— begin Input records —

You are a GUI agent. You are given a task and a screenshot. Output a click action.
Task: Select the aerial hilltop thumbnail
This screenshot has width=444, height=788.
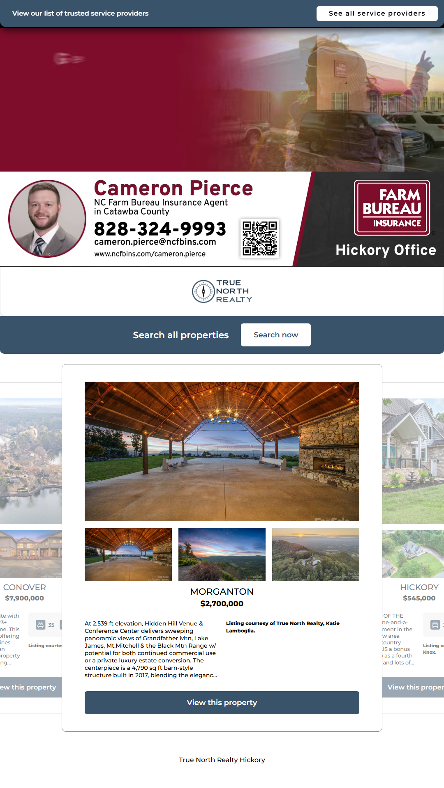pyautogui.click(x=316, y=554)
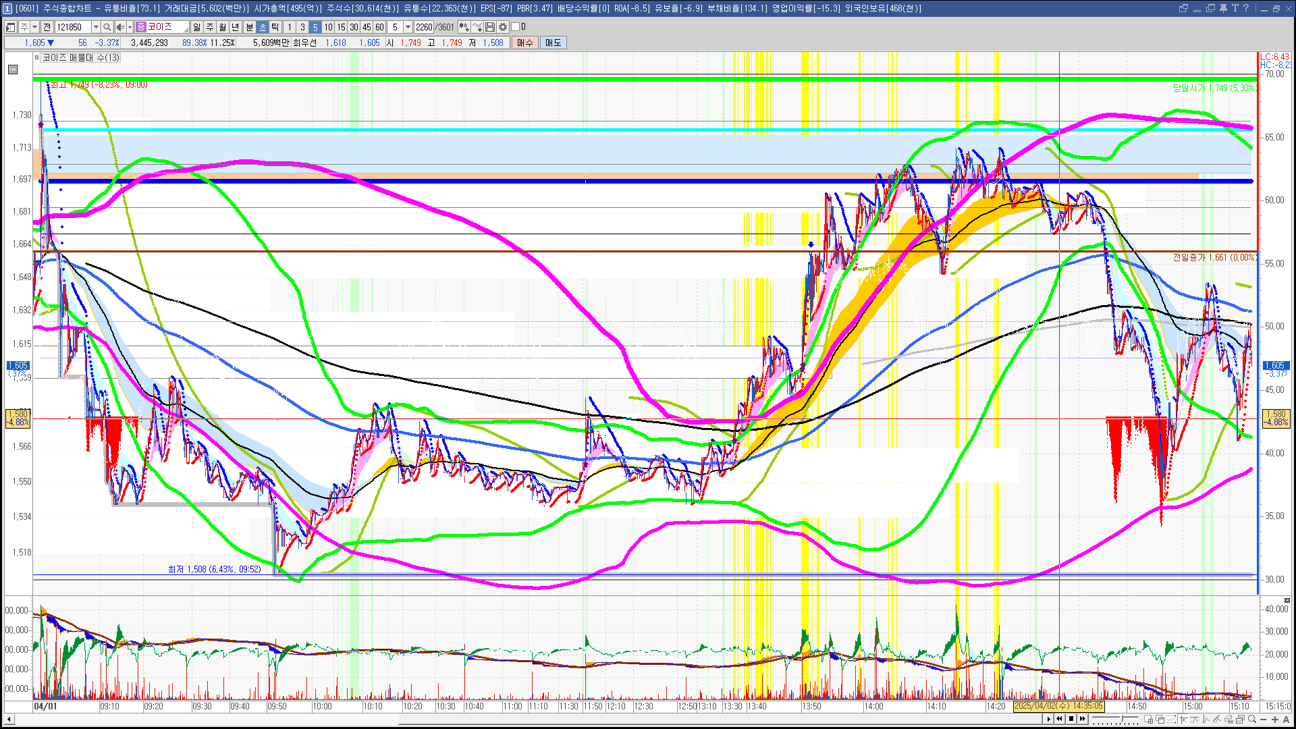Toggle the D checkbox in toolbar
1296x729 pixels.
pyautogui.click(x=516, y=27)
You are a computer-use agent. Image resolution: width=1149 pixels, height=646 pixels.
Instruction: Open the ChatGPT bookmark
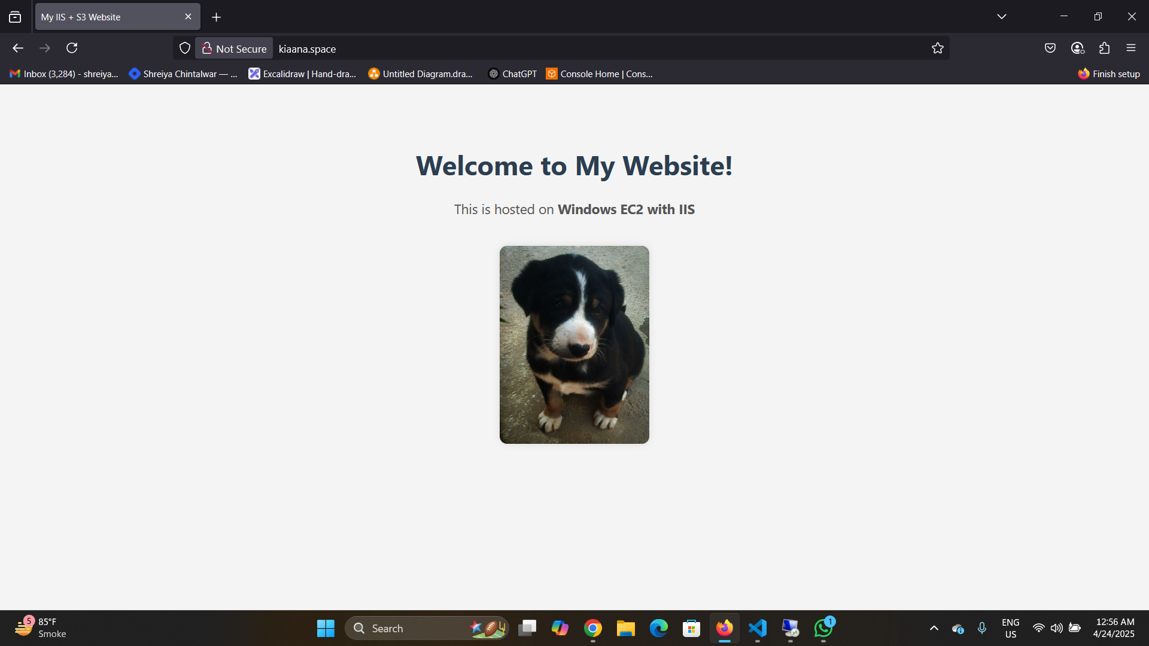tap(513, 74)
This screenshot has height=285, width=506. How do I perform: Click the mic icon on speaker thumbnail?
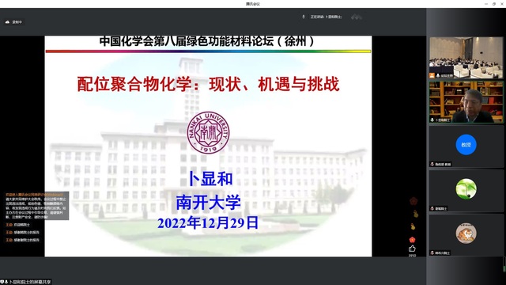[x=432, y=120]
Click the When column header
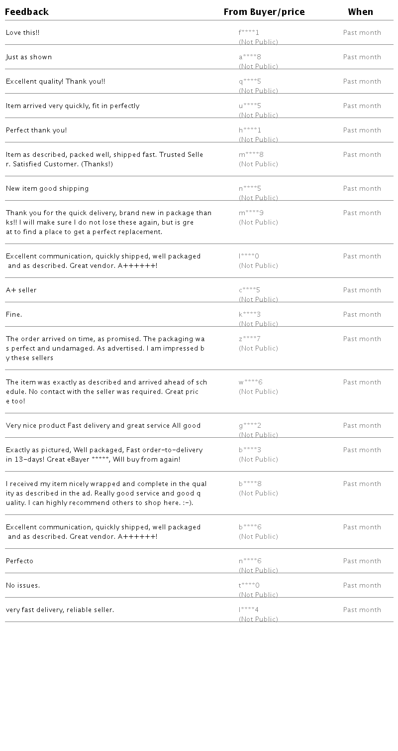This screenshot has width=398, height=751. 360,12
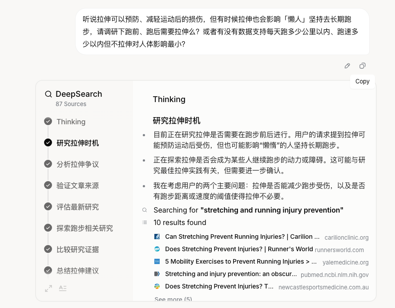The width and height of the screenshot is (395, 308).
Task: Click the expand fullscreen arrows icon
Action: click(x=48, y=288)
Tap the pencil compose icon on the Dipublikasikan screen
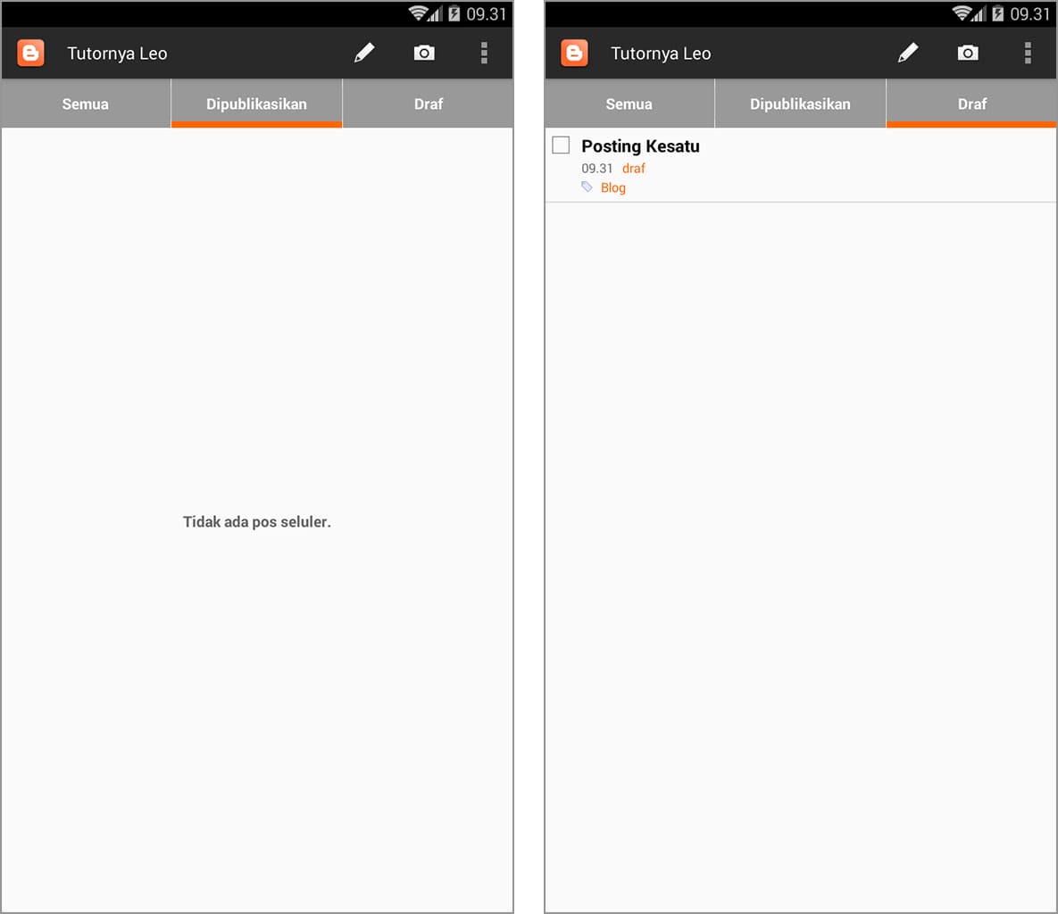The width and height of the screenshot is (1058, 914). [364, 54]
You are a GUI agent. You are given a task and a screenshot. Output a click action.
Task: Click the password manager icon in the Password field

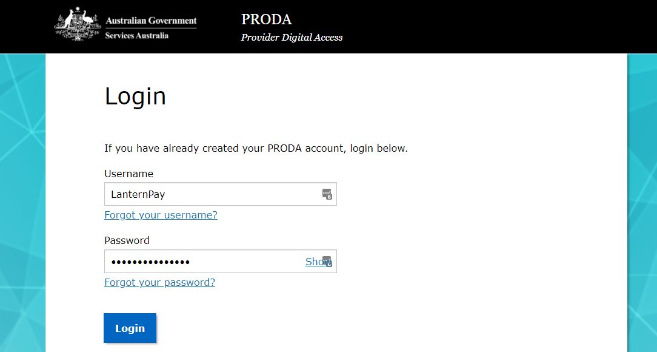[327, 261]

— end Input records —

# Requirement
Copy the records above word for word, leaving out the pictures.

# Task output
You are a GUI agent. You are given a task and a screenshot. Output a click action.
Task: Select the aerial hilltop thumbnail
This screenshot has width=444, height=788.
pyautogui.click(x=316, y=554)
Toggle the D checkbox in toolbar
1296x729 pixels.
pyautogui.click(x=516, y=27)
You are a computer-use agent. Image resolution: width=1149 pixels, height=646 pixels.
Instruction: Open the ChatGPT bookmark
tap(513, 74)
This screenshot has height=285, width=506. How do I perform: Click the mic icon on speaker thumbnail?
[x=432, y=120]
Click the When column header
This screenshot has width=398, height=751. 360,12
The width and height of the screenshot is (395, 308).
Task: Click the expand fullscreen arrows icon
Action: click(x=48, y=288)
Tap the pencil compose icon on the Dipublikasikan screen
The width and height of the screenshot is (1058, 914). [364, 54]
You are a GUI agent. You are given a task and a screenshot. Output a click action.
Task: Click the password manager icon in the Password field

[327, 261]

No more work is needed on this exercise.